Job interviews and salary negotiations have always been a sort of poker game. Now, in California, employers are required to show their hands, while candidates can keep their cards close to the vest.

The Salary Privacy Bill, AB 168, enacted by Gov. Jerry Brown on October 12, 2017, prohibits California employers from asking job candidates about their prior salaries, either orally or in writing, and prohibits employers from using an agent to get the information. The law applies to both public and private employers of every shape and size.

California is not the first to pass a law of this kind. San Francisco, New York City, Philadelphia, Delaware, Puerto Rico, and Massachusetts have already passed similar laws. The law has recently been challenged in Philadelphia by a lawsuit that argues that the law violates the First Amendment rights of local businesses.
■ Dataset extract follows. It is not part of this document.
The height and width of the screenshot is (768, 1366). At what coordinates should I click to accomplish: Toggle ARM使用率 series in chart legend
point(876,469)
What does this mean for employers? They will have to rewrite their job applications to remove the box requesting current salary information and will have to instruct recruiters and interviewers to not seek that information from applicants. They may have a much harder time gauging market trends for determining how much to pay employees, and might need to resort to hiring pricey compensation consultants which would be prohibitive to many small employers. If they do not want to lose out on a candidate who is in demand, they may offer more in salary than they otherwise initially would. The new law allows job candidates to bluff as to their current salaries, but if a candidate asks, employers must put their cards on the table and provide a pay scale for the relevant position.

Employees making top dollar at their current jobs might want prospective employers to know what they have been earning in order to give them an edge in negotiations. In that event, and if the applicant “voluntarily and without prompting” provides his or her current salary information, then and only then, the employer can use it in determining that applicant’s salary.
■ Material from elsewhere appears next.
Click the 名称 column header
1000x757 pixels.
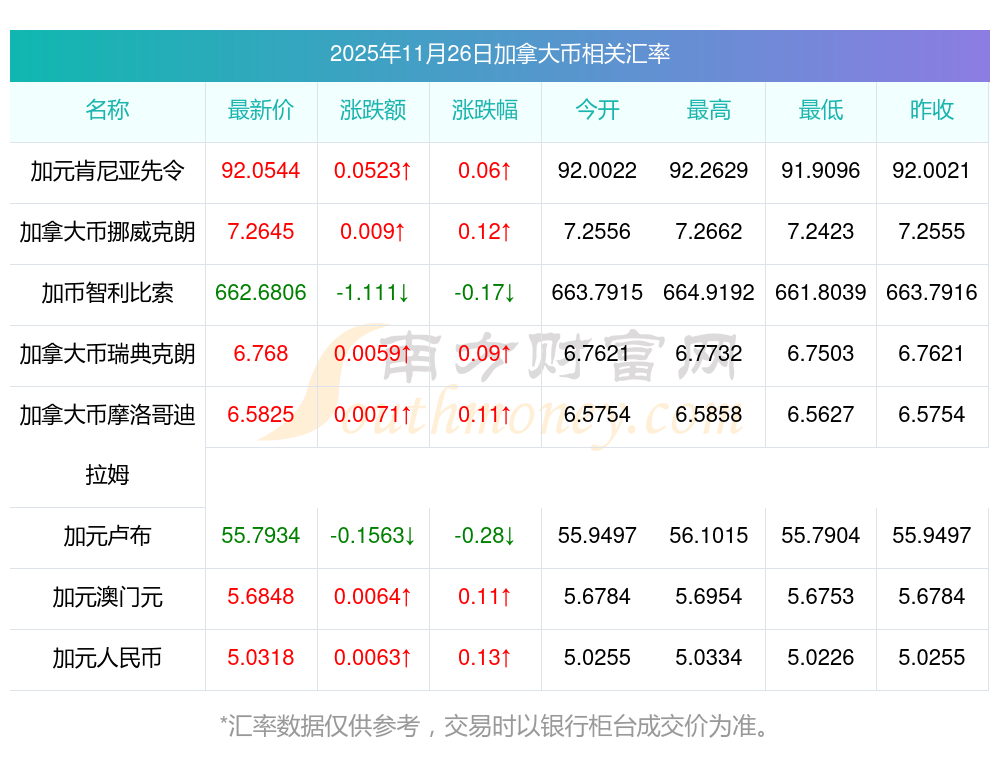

The new law is touted as an affirmative step toward closing the gender wage gap that has spanned generations. Its sponsors assert that if historically underpaid women are compelled to reveal what they are being paid, that information (which is arguably less than similarly skilled and experienced men), will perpetuate pay discrimination between the sexes. However, for employers trying to negotiate and determine how much to pay a job candidate, this new asymmetry of information has stacked the deck against them.